OUR president Val Mundy welcomed 19 members to the meeting at Rotherfield Greys village hall on April 20, a dazzling spring day.
Apologies were received from Jenny Smith and Verina Clerk.
A birthday posy was given to Margaret Bowles, who has been a member of the WI in Oxfordshire for 60 years.
Val had attended the Oxfordshire Federation’s annual meeting at Oxford town hall in March.
Here, in the truly spectacular main hall, which always reminds me of an upside down wedding cake, representatives from every branch of the WI in Oxfordshire meet every year.
It’s a great opportunity to meet old friends and make new ones and reminds all delegates, often from small branches such as Greys, that we belong to a large, powerful national organisation.
Sometimes we forget this but the rousing singing of Jerusalem, which opens the meeting, always reminds us once again.
Unfortunately, the first speaker had to cancel at the last minute and was replaced by a talk on sourdough, which, although fascinating to fans of sourdough, was not what the delegates expected.
However, things looked up when the next speaker, national federation chairman Janice Langley, gave an interesting speech about our centenary year.
In the afternoon Richard Smith, a writer, talked about Oxford history and landmarks.
Val ended by saying how much she had enjoyed the day and appealed for more Greys members to attend next year.
She then welcomed our own speaker, Rachel Moffett, of Ladybird First Aid, who had come to demonstrate basic life support.
She had brought with her some mannequins so that we could practise.

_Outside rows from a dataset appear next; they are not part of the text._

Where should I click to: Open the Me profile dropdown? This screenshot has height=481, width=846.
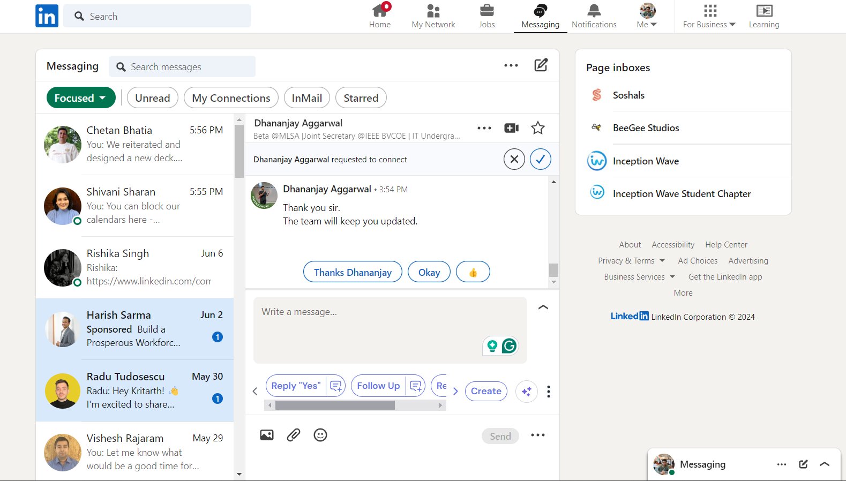tap(647, 16)
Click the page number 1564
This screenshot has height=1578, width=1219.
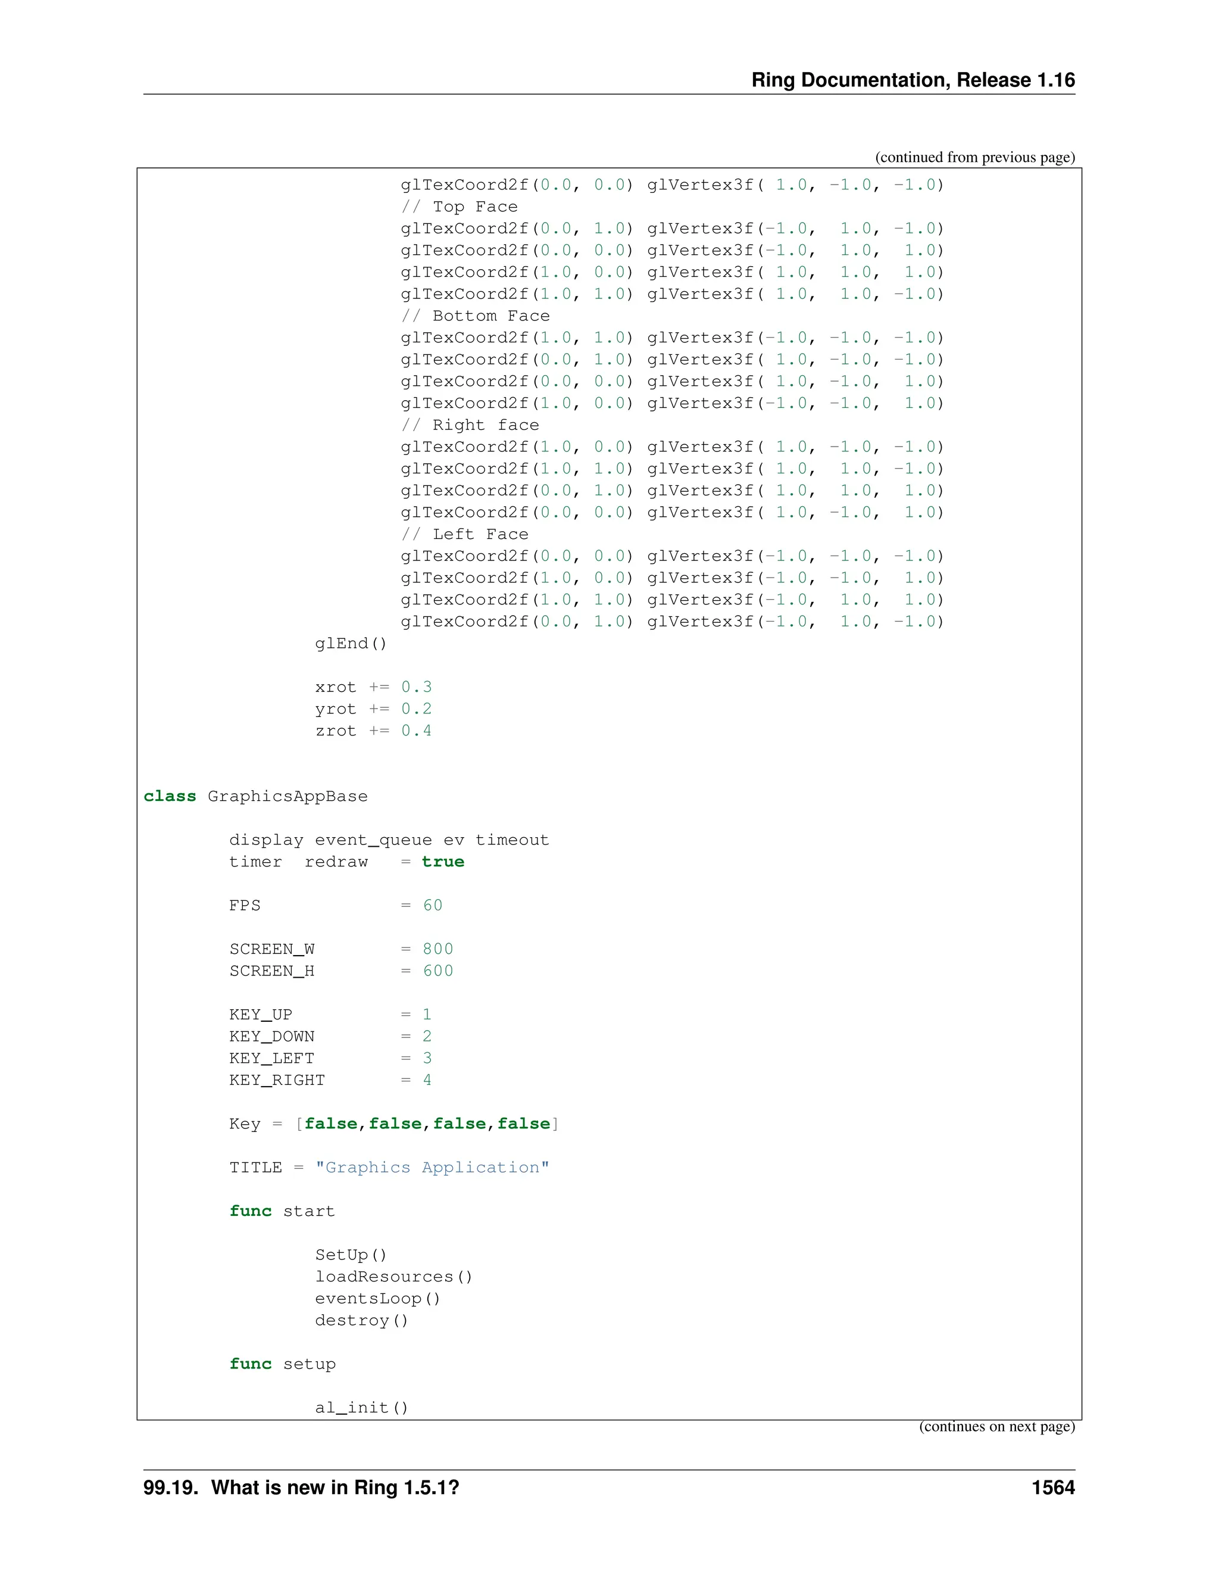click(x=1052, y=1488)
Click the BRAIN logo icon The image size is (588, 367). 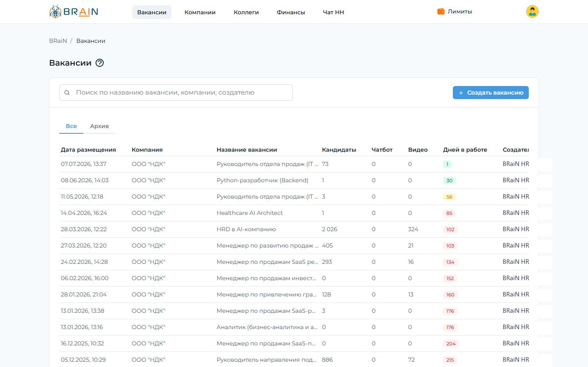[x=55, y=11]
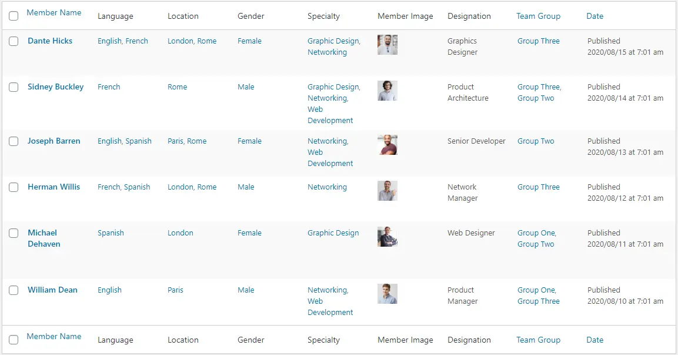Toggle the select-all checkbox in top header
The height and width of the screenshot is (355, 678).
[14, 16]
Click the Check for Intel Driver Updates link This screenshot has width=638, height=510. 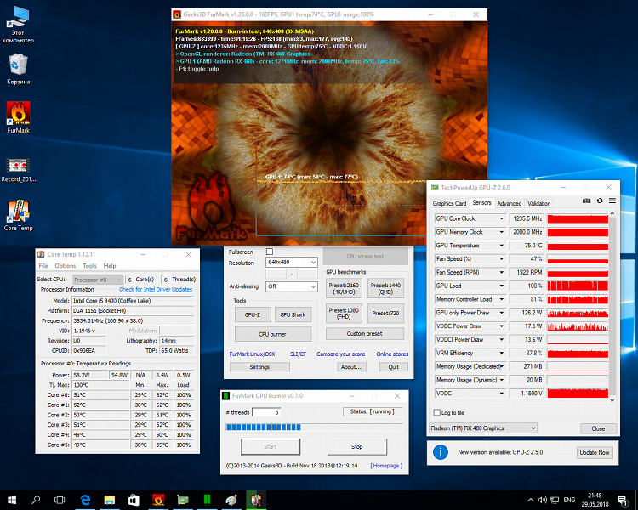156,289
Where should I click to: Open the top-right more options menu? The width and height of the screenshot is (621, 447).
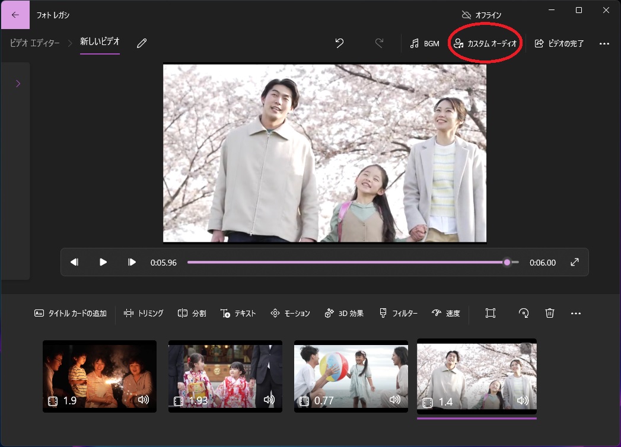point(604,43)
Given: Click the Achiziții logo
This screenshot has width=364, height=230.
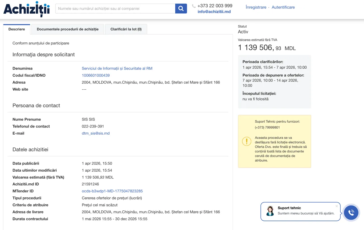Looking at the screenshot, I should click(26, 9).
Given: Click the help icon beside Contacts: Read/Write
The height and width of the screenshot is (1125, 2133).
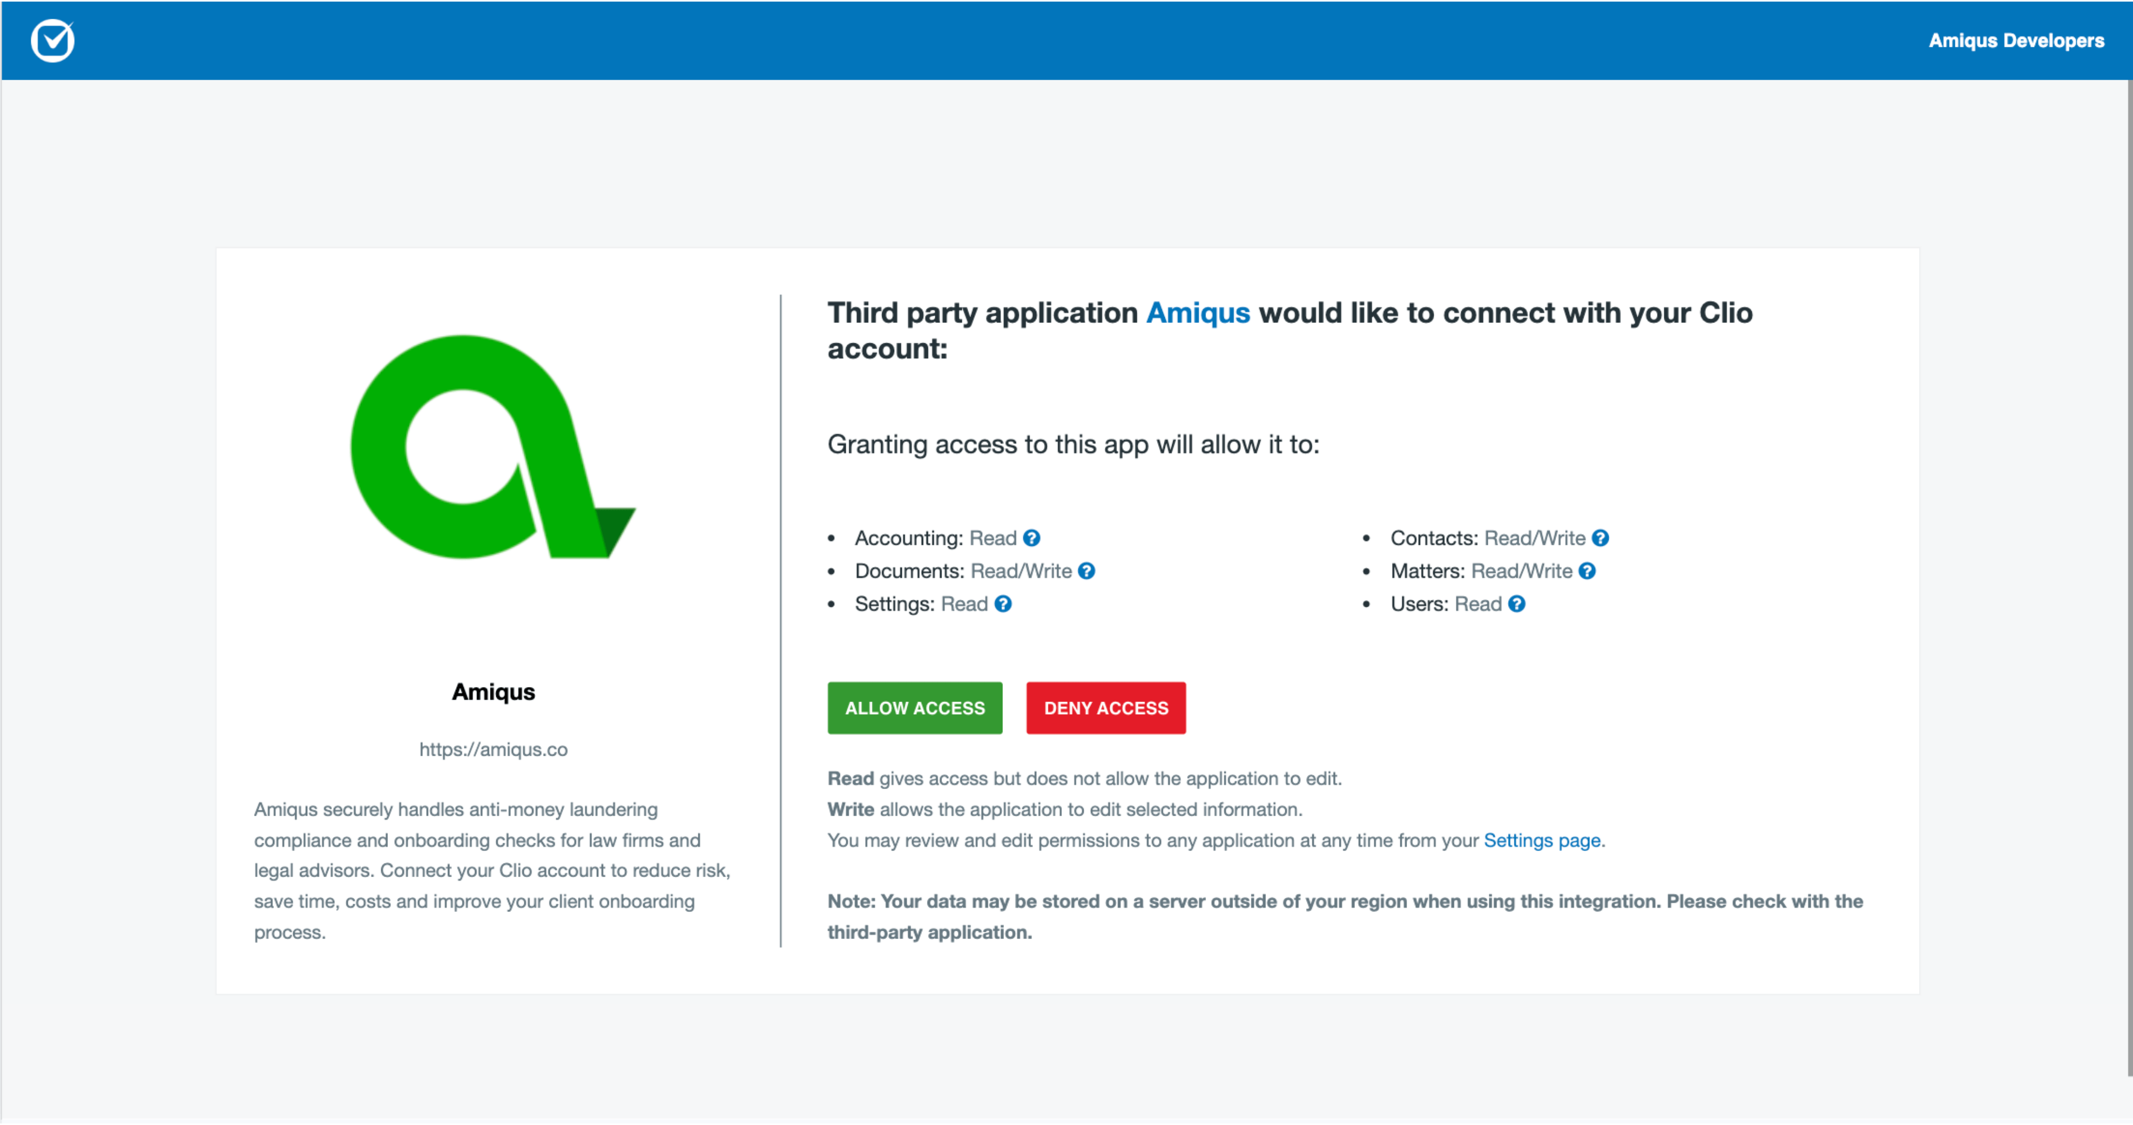Looking at the screenshot, I should click(x=1600, y=538).

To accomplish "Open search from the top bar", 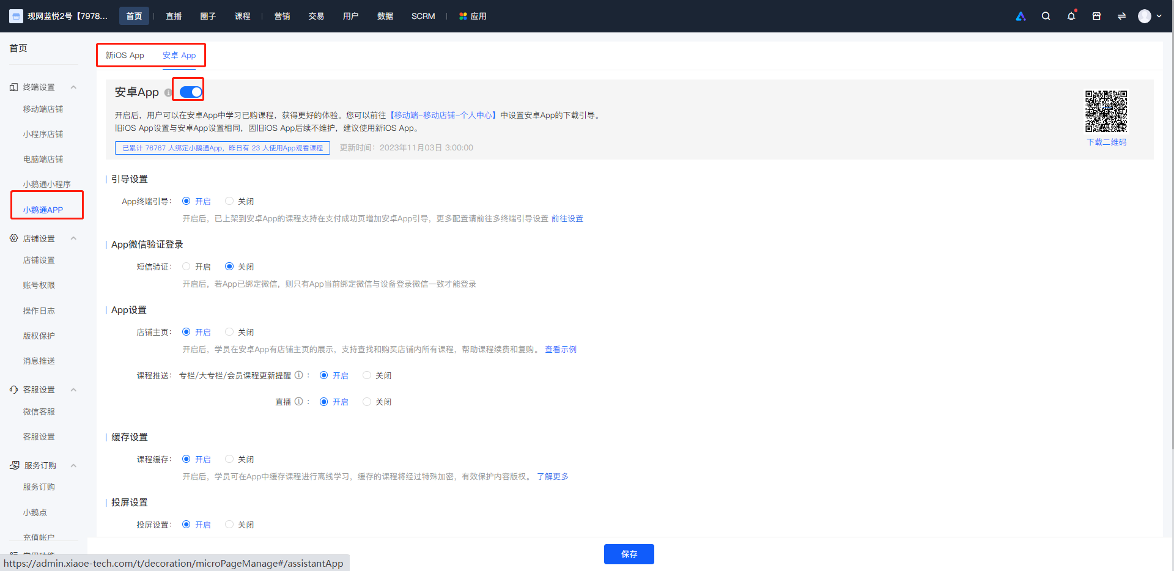I will click(1046, 17).
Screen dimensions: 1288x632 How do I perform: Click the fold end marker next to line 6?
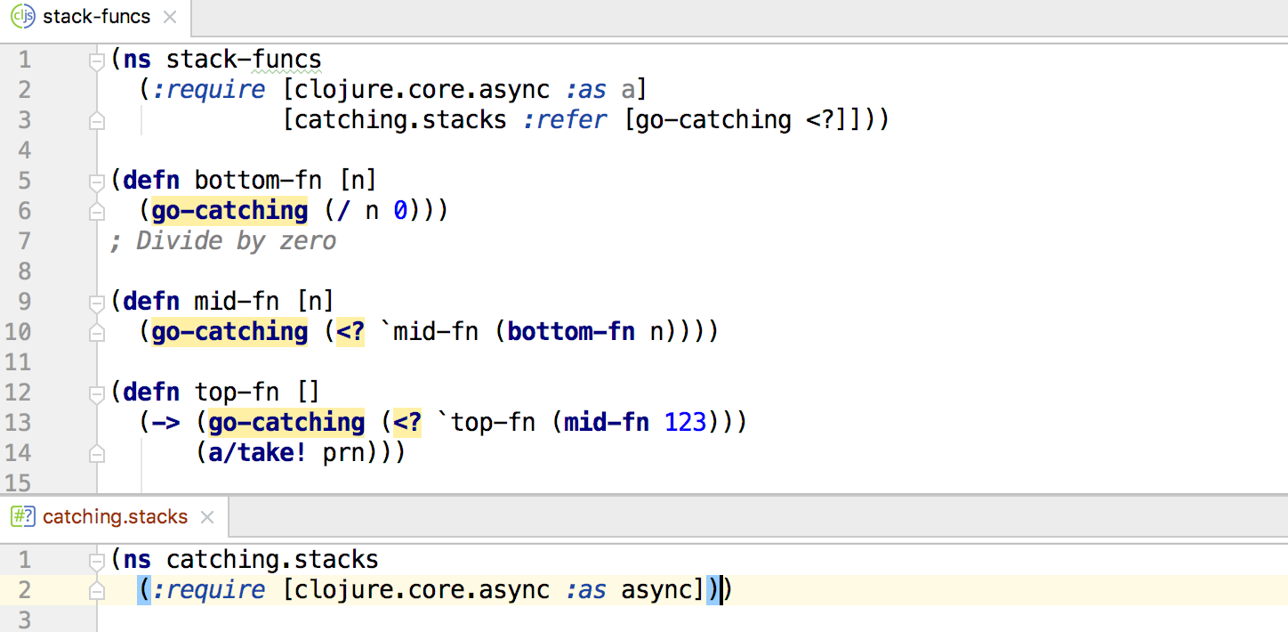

Rachel is an expert who fizzes with enthusiasm about her subject. With the aid of her trusty mannequin, “Mabel”, she took us through the basic but literally lifesaving steps of CPR.
We learnt that the first thing to do if we are faced with someone who has apparently lost consciousness is to try to raise a response by saying “hello” while checking for breathing, acting quickly because we have only three minutes before lack of oxygen damages the brain.
Then phone 999. The operator will immediately send an emergency ambulance, tell you where the nearest defibrillator is and the PIN number to unlock it and if necessary, will talk you through what to do.
The casualty must be moved from a soft bed or chair on to the hard ground.
We were shown how to perform chest compressions to compress and release the heart, forcing it to pump vital oxygen through the body, and also to breathe into the mouth to increase blood oxygen.
We learnt how to use a defibrillator, which told us what to do in an American accent (“press the green button and stand back”), so proved easier than we had expected.
Rachel is wonderful at explaining things clearly, so that we all felt that, if faced with such a terrible situation, we had an internal mind map to follow instead of panicking.
Whether we could manage 100 to 120 chest compressions per minute as advised is perhaps up for discussion but at the very least we can all tell other people what to do when we flag. We’re good at that.
Thank you, Rachel, for a fascinating afternoon.
Our next meeting will be at Rotherfield Greys village hall on May 18 at 2.30pm, when we will vote for our chosen resolution for the national federation’s annual meeting. Robin Popham will tell us all about the Henley Handybus. All visitors will be welcome.